DO THIS:
Rewrite the items below, replacing every "computer-use agent" with "desktop assistant" and keeping everything else the same.

INPUT FOR THIS TASK:
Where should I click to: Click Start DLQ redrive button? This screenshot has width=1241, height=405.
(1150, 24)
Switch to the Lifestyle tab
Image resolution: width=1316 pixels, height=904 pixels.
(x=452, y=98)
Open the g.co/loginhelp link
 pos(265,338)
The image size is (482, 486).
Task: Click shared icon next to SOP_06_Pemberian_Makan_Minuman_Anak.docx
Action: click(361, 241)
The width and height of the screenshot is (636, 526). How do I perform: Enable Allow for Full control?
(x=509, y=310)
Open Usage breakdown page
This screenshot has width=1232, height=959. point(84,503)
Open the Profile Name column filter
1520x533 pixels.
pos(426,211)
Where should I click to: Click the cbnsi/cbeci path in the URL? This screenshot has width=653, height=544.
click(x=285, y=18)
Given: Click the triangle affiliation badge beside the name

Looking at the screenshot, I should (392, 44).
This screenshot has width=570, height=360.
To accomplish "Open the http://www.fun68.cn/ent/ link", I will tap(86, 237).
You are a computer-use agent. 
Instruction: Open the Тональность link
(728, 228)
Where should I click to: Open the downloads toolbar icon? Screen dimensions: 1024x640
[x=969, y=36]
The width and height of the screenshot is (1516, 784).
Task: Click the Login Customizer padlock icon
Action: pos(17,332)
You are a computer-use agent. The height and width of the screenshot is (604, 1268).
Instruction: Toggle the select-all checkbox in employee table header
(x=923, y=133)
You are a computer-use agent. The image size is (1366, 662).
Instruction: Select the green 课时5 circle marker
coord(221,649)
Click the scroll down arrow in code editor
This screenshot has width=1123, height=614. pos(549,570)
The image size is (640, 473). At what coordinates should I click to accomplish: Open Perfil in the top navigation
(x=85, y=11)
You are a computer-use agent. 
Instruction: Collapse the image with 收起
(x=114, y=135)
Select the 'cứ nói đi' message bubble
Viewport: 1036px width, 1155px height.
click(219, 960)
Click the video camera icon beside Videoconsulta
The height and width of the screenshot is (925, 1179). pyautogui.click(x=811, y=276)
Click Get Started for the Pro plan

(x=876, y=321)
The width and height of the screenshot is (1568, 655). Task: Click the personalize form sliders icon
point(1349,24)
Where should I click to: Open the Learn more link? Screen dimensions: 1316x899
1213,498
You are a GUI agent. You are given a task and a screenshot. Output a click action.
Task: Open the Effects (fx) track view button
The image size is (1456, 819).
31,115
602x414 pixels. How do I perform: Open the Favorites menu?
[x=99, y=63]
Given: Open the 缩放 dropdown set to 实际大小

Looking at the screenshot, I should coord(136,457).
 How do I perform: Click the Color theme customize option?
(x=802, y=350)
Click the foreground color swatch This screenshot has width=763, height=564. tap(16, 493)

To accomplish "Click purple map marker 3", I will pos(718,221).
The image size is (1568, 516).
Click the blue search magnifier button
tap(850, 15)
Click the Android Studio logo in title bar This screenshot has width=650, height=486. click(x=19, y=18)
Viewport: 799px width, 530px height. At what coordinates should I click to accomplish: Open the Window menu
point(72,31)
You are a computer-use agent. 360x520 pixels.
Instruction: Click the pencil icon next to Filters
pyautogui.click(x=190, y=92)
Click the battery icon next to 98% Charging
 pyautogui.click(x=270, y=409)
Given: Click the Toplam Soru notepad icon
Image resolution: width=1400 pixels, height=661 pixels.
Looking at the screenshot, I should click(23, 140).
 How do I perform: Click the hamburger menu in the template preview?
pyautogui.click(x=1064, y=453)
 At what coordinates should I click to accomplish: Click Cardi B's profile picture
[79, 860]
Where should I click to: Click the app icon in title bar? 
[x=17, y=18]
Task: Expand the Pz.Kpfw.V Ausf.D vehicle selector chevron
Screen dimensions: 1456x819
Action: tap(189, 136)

WRITTEN RESPONSE:
Where should I click to: Click Start DLQ redrive button? This screenshot has width=1241, height=405.
(1150, 24)
Switch to the Lifestyle tab
Image resolution: width=1316 pixels, height=904 pixels.
(x=452, y=98)
Open the g.co/loginhelp link
 pos(265,338)
The image size is (482, 486).
Task: Click shared icon next to SOP_06_Pemberian_Makan_Minuman_Anak.docx
Action: click(361, 241)
The width and height of the screenshot is (636, 526). How do I perform: Enable Allow for Full control?
(x=509, y=310)
Open Usage breakdown page
This screenshot has width=1232, height=959. point(84,503)
Open the Profile Name column filter
1520x533 pixels.
pos(426,211)
Where should I click to: Click the cbnsi/cbeci path in the URL? This screenshot has width=653, height=544.
click(x=285, y=18)
Given: Click the triangle affiliation badge beside the name

Looking at the screenshot, I should (392, 44).
This screenshot has width=570, height=360.
To accomplish "Open the http://www.fun68.cn/ent/ link", I will tap(86, 237).
You are a desktop assistant. 
Instruction: Open the Тональность link
(728, 228)
Where should I click to: Open the downloads toolbar icon? Screen dimensions: 1024x640
[x=969, y=36]
The width and height of the screenshot is (1516, 784).
Task: Click the Login Customizer padlock icon
Action: pos(17,332)
You are a desktop assistant. The height and width of the screenshot is (604, 1268).
Instruction: Toggle the select-all checkbox in employee table header
(x=923, y=133)
You are a desktop assistant. The image size is (1366, 662).
Instruction: Select the green 课时5 circle marker
coord(221,649)
Click the scroll down arrow in code editor
This screenshot has width=1123, height=614. pos(549,570)
The image size is (640, 473). At what coordinates should I click to accomplish: Open Perfil in the top navigation
(x=85, y=11)
You are a desktop assistant. 
Instruction: Collapse the image with 收起
(x=114, y=135)
Select the 'cứ nói đi' message bubble
Viewport: 1036px width, 1155px height.
click(219, 960)
Click the video camera icon beside Videoconsulta
The height and width of the screenshot is (925, 1179). pyautogui.click(x=811, y=276)
Click Get Started for the Pro plan

(x=876, y=321)
The width and height of the screenshot is (1568, 655). Task: Click the personalize form sliders icon
point(1349,24)
Where should I click to: Open the Learn more link? Screen dimensions: 1316x899
1213,498
You are a GUI agent. You are given a task and a screenshot. Output a click action.
Task: Open the Effects (fx) track view button
The image size is (1456, 819).
31,115
602x414 pixels. How do I perform: Open the Favorites menu?
[x=99, y=63]
Given: Open the 缩放 dropdown set to 实际大小

Looking at the screenshot, I should coord(136,457).
 How do I perform: Click the Color theme customize option?
(x=802, y=350)
Click the foreground color swatch This screenshot has width=763, height=564. tap(16, 493)

To accomplish "Click purple map marker 3", I will pos(718,221).
The image size is (1568, 516).
Click the blue search magnifier button
tap(850, 15)
Click the Android Studio logo in title bar This screenshot has width=650, height=486. click(x=19, y=18)
Viewport: 799px width, 530px height. At what coordinates should I click to accomplish: Open the Window menu
point(72,31)
You are a desktop assistant. 360x520 pixels.
Instruction: Click the pencil icon next to Filters
pyautogui.click(x=190, y=92)
Click the battery icon next to 98% Charging
 pyautogui.click(x=270, y=409)
Given: Click the Toplam Soru notepad icon
Image resolution: width=1400 pixels, height=661 pixels.
Looking at the screenshot, I should click(23, 140).
 How do I perform: Click the hamburger menu in the template preview?
pyautogui.click(x=1064, y=453)
 At what coordinates should I click to accomplish: Click Cardi B's profile picture
[79, 860]
Where should I click to: Click the app icon in title bar? 
[x=17, y=18]
Task: Expand the Pz.Kpfw.V Ausf.D vehicle selector chevron
Screen dimensions: 1456x819
Action: tap(189, 136)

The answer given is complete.